The Aereo video service, partially backed by IAC/InterActiveCorp (NASDAQ:IACI), is surrounded by lawsuits. So far, it’s winning. That could materially alter the landscape of broadcast television. IAC/InterActiveCorp (NASDAQ:IACI) is the best way to participate in this potentially disruptive technology.
What is this Aereo of which You Speak?
Aereo is an online video service. It allows customers to receive and record broadcast stations in their home market over the Internet. It is different from Hulu in that it literally streams live television over the Internet, not a delayed or curated version of what appeared yesterday.
That’s a big leg up on Hulu and Netflix, Inc. (NASDAQ:NFLX), which don’t provide access to live television, particularly sports and news shows. In fact, this failing is one of the main reasons why customers keep paying for cable. However, with a cost of only around $12 a month, Aereo could cause content distributors real problems.
Aereo rents a little antenna to each customer, which only sends information to one customer at a time. The company argues that this is no different than a person sitting in front of a television set with its own antenna. Thus, Aereo doesn’t pay for any of the content its customers are watching, believing this set-up complies with all applicable laws.

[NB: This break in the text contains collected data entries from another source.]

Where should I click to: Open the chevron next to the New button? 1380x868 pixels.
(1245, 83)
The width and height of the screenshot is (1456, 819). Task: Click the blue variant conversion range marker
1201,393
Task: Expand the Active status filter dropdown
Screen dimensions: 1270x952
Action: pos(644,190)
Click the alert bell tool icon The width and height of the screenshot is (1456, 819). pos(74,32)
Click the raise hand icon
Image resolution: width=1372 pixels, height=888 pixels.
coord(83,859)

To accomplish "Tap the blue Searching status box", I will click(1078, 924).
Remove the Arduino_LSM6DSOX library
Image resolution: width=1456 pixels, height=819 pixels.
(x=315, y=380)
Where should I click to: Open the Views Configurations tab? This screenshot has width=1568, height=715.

Not surprisingly, content owners and distributors are taking the issue to court. IAC/InterActiveCorp (NASDAQ:IACI), seeing an opportunity to get in on the ground floor of a disruptive technology, made an investment in Aereo. Barry Diller, the company’s Chairman, openly backed the company, too. Investors can tag along with an investment in IAC.
IAC/InterActiveCorp (NASDAQ:IACI) is an Internet holding company that owns dating sites, search engines, comedy sites, and video sharing sites, among others. Well-known brands include Match.com, About.com, Ask.com, College Humor, and Vimeo. It earns money through advertising and subscriptions.
After spinning off its travel sites and Ticketmaster, IAC/InterActiveCorp (NASDAQ:IACI) has grown its top-line in each of the last three years. And it started to pay a dividend in 2011. The dividend has already been increased. IAC/InterActiveCorp (NASDAQ:IACI) is well off its all time highs, but with a price to earnings ratio of about 23 is hardly a cheap investment. That said, for growth and income investors, it’s a nice way to get Internet exposure and access to Aereo. It yields around 1.8%.
Who Gets Hurt
The list of companies that could get hurt by Aereo is long. Some, however, have more skin in the game than others. For example, The Walt Disney Company (NYSE:DIS), which owns ABC and cable channels, is backing the lawsuits. The Walt Disney Company (NYSE:DIS) clearly wants to protect its ABC content from being redistributed without payment, but sports giant ESPN could see demand fall, too, if customers can get local sports and news.
The Walt Disney Company (NYSE:DIS) earns nearly 14% of its top-line from ABC, so Aereo isn’t an immaterial threat to its business. And, Disney owns a portion of Hulu, which becomes a less interesting service if Aereo takes off. That said, The Walt Disney Company (NYSE:DIS) is one of the giants in the content space. As the industry comes to terms with Aereo, so, too, will Disney. Only that won’t happen until after the lawsuits are done.